:: Goal of the exercise ::
This task calls for copying each line below that contains "level".

** Opening Data block **

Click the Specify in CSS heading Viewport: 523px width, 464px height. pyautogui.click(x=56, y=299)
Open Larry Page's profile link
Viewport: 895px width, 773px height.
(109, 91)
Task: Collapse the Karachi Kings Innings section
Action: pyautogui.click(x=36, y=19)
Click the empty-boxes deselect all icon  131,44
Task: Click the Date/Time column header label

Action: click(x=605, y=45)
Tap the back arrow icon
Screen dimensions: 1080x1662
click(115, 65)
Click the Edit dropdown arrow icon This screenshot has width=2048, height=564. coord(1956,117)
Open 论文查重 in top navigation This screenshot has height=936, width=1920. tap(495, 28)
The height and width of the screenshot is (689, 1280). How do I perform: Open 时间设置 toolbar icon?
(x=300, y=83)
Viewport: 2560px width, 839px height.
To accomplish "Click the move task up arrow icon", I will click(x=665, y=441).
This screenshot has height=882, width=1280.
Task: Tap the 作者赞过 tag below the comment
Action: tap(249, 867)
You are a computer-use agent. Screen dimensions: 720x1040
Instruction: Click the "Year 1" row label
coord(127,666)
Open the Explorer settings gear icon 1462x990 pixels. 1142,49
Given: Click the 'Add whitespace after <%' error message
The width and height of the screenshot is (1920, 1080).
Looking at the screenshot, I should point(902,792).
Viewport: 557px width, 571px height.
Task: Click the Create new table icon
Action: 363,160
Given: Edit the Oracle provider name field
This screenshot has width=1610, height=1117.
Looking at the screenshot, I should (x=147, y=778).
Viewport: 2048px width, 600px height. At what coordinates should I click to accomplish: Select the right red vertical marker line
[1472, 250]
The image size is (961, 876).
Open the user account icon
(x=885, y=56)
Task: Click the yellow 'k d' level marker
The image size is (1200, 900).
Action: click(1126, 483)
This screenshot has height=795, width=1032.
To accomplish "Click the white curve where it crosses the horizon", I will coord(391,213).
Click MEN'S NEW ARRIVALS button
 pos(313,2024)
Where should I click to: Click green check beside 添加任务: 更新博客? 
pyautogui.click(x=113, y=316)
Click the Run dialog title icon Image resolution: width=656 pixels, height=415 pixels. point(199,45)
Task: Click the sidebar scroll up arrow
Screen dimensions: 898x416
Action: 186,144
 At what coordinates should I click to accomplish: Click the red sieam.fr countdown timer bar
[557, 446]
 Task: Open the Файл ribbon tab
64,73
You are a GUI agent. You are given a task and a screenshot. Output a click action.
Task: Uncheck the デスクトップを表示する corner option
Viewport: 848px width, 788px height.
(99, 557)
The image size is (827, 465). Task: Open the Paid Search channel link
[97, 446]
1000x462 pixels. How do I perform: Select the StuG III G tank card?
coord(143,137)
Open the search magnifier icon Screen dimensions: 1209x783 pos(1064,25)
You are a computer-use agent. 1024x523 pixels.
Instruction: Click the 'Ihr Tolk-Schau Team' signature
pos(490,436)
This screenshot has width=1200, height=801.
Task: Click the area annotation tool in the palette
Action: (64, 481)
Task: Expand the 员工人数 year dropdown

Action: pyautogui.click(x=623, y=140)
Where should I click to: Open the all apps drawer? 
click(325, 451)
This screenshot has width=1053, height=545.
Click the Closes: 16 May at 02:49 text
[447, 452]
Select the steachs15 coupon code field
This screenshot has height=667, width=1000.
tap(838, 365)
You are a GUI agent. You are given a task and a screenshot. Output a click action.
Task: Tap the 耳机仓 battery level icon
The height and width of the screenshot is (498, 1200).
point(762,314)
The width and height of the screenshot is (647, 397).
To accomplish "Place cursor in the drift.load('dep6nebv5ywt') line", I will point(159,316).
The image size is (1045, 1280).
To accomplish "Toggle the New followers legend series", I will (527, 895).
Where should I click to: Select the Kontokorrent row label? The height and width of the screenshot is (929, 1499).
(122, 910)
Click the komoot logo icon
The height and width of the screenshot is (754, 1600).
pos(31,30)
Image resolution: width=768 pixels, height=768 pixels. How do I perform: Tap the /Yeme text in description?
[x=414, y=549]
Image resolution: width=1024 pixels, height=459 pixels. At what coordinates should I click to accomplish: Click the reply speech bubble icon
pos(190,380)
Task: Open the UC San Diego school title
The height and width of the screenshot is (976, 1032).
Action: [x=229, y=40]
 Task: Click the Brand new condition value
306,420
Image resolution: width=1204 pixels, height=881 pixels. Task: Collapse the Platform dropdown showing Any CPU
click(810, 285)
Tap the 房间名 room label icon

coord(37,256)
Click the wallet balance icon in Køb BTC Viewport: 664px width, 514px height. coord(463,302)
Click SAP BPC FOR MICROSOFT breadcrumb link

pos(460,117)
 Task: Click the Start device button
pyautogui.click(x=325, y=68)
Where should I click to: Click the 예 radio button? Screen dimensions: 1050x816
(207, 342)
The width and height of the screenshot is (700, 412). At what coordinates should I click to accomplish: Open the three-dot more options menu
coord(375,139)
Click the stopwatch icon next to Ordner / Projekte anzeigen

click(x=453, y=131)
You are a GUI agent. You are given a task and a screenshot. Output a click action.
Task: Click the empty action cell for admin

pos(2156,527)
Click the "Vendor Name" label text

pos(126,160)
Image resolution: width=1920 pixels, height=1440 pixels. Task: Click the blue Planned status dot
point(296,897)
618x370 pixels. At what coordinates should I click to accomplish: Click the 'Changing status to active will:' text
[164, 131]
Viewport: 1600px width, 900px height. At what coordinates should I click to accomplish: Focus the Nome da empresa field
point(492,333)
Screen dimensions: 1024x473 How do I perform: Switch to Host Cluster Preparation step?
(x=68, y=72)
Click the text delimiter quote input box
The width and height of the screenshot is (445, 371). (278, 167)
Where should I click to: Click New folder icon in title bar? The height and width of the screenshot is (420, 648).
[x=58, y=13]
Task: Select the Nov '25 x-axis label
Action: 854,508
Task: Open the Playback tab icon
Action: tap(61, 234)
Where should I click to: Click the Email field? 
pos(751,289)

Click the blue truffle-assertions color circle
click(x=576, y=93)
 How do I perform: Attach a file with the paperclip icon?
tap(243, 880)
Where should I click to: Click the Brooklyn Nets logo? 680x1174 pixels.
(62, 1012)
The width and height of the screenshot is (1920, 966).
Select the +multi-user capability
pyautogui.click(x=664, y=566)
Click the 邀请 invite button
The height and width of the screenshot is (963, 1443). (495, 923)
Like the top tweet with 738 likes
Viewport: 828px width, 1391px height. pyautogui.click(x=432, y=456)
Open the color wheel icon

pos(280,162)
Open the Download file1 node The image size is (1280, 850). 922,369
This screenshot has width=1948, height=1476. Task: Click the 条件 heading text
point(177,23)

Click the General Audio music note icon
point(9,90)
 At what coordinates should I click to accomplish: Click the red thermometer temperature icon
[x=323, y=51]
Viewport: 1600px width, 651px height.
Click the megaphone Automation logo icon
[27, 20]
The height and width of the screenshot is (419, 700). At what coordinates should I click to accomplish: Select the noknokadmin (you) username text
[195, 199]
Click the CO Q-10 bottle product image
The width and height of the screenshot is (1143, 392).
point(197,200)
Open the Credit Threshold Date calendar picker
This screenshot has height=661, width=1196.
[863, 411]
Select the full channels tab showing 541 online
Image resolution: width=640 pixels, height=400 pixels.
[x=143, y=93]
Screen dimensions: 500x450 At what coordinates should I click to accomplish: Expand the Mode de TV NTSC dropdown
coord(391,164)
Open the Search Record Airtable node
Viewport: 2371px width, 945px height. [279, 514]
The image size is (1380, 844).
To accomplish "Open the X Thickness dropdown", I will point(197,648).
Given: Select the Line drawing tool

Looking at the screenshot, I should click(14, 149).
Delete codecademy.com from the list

** Closing Data block **

:: Solution for this exercise ::
Task: Click the yellow 'k d' level marker
Task: Tap the 耳机仓 battery level icon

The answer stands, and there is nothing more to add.